De rijkdom van de Europese gezinnen

Het vermogen van de Belgen blijft bij de hoogste in Europa, terwijl in alle landen de vermogens onder de crisis hebben geleden.

Dit is een samenvatting voor België van een Europese studie van ING in het kader van haar  Think Forward Initiative die u hier kunt downloaden:
http://www.slideshare.net/ING/household-wealth-in-europe

Het vermogen van de Belgen blijft bij de hoogste in Europa, terwijl in alle landen de vermogens onder de crisis hebben geleden.
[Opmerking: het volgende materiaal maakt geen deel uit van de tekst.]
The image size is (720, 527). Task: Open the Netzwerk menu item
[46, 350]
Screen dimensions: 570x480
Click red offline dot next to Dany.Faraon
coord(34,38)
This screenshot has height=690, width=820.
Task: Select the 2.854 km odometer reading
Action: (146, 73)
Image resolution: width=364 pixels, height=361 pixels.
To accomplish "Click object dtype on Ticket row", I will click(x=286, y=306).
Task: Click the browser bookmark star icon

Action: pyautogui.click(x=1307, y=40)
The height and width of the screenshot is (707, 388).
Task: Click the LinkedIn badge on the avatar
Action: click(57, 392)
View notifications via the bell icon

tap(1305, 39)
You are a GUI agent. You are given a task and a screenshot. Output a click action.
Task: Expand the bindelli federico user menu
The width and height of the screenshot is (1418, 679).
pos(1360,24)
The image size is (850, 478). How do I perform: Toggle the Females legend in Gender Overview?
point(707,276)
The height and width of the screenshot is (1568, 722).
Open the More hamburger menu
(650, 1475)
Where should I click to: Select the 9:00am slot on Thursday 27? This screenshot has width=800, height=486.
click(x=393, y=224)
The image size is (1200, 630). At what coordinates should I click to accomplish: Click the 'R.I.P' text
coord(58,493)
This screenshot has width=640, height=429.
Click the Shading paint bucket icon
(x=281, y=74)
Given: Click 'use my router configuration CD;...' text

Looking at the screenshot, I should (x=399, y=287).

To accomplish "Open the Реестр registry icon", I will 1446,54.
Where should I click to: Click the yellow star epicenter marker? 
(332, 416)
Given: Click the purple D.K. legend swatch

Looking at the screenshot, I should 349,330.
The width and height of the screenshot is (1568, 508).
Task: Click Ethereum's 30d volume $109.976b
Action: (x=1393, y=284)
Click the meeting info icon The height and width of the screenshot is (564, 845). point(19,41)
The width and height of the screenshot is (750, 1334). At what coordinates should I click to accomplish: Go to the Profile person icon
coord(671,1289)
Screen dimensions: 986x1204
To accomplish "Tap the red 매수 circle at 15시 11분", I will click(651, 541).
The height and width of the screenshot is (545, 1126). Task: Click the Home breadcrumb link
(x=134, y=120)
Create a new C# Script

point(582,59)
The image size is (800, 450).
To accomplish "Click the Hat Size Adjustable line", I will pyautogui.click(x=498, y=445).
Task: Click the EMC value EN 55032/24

Na een eerste studie over de evolutie van het beschikbaar inkomen van de Europese gezinnen analyseert ING hier het verloop van de rijkdom van de gezinnen. De rijkdom (de activa) van de gezinnen, die de vorm kan aannemen van een huis, bankrekening of beleggingsportefeuille, is immers niet hetzelfde als het inkomen, zelfs al zijn ze met elkaar verbonden. Het inkomen bepaalt meestal de levensstandaard, terwijl de rijkdom, vrucht van spaargeld uit het verleden en het rendement ervan, de gezinnen op langere termijn financiële stabiliteit garandeert door hen een 'buffer' te bieden voor een comfortabeler pensioen of onverwachte uitgaven.

De rijkdom van de gezinnen is sinds 2007 sterk aangetast door de financiële crisis. De studie gaat over die ontwikkelingen en de gevolgen ervan op de huidige structuur van de rijkdom van de gezinnen en de verdeling ervan.

Het vermogen van de Belgen blijft erg hoog. Eerste vaststelling: het vermogen van de Belgen is nog altijd bij de hoogste (in verhouding tot hun beschikbaar inkomen – zie grafiek 1) van alle Europese gezinnen, samen met de Nederlanders. Alleen de Spanjaarden en Britten hebben een hoger vermogen in verhouding tot hun beschikbaar inkomen. Maar dat komt door hun onroerend vermogen, ondanks de fikse waardedaling daarvan in de beide landen gedurende de crisis. In absolute termen staan de Belgische gezinnen nog altijd in de top drie van de spaarders in 2015, met een onroerend vermogen van 1.200 miljard euro en een financieel vermogen (Q3 2015) van 1.200 miljard euro. Met een nettovermogen (inclusief vastgoed en schulden) van ongeveer 450.000 euro per gezin, zijn de Belgen rijker dan de andere gezinnen in de eurozone (gemiddeld 255.000 euro per gezin).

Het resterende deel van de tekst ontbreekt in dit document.